Matthew Allen (23/39) Mar 19 2008 I am testing DMD1.0 against MSVC6 compiler.

lutger (6/6) Mar 19 2008 For benchmarks that operate on a higher, language level see this compari...

Matthew Allen <matt.allen removeme.creativelifestyles.com> writes:

I am looking to use D for programming a high speed vision application which was
previously written in C/C++. I have done some arbitary speed tests and am
finding that C/C++ seems to be faster than D by a magnitude of about 3 times. I
have done some simple loop tests that increment a float value by some number
and also some memory allocation/deallocation loops and C/C++ seems to come out
on top each time. Is D meant to be faster or as fast as C/C++ and if so how can
I optimize the code. I am using -inline, -O, and -release. 
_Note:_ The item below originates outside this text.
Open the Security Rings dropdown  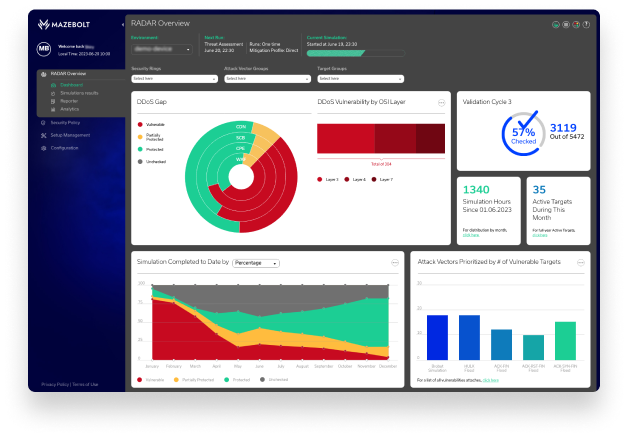174,78
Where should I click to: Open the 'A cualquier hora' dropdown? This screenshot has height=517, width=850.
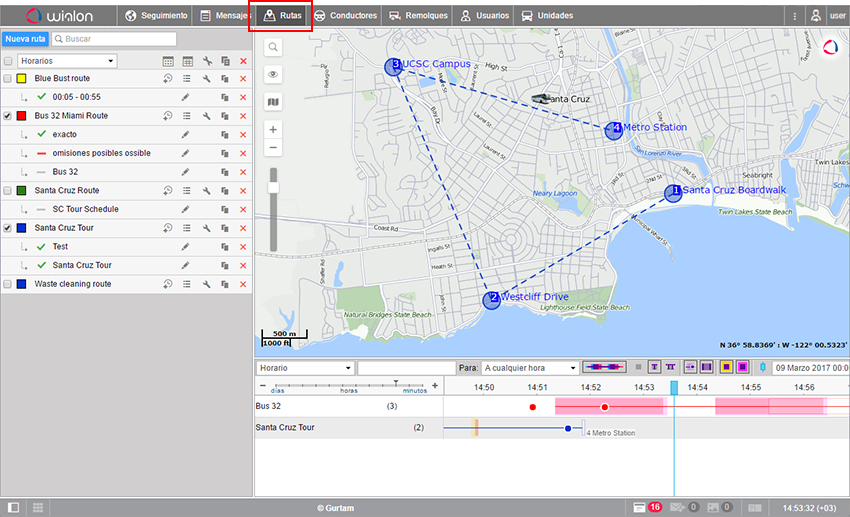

An example of a simple loop test I ran is as follows:

DWORD start = timeGetTime();
	int i,j,k;
	float dx=0;
    for(i=0; i<1000;i++)
        for(j=0; j<1000;j++)
            for(k=0; k<10; k++)
                {
                     dx++;
                }
    DWORD end = timeGetTime();

In C++ int and doubles. The C++ came back with a time of 15ms, and D came back
with 45ms.

Mar 18 2008

BCS <BCS pathlink.com> writes:

Matthew Allen wrote:
 
 An example of a simple loop test I ran is as follows:
 
 DWORD start = timeGetTime();
 	int i,j,k;
 	float dx=0;
     for(i=0; i<1000;i++)
         for(j=0; j<1000;j++)
             for(k=0; k<10; k++)
                 {
                      dx++;
                 }
     DWORD end = timeGetTime();
 
 In C++ int and doubles. The C++ came back with a time of 15ms, and D came back
with 45ms.

first of all what C++ compiler? the best for testing would be DMC as 
that removes the back end differences.

Second how many test runs was that over?

third, try it with doubles (64bit reals) in both programs as the 
different conversions might be making a difference.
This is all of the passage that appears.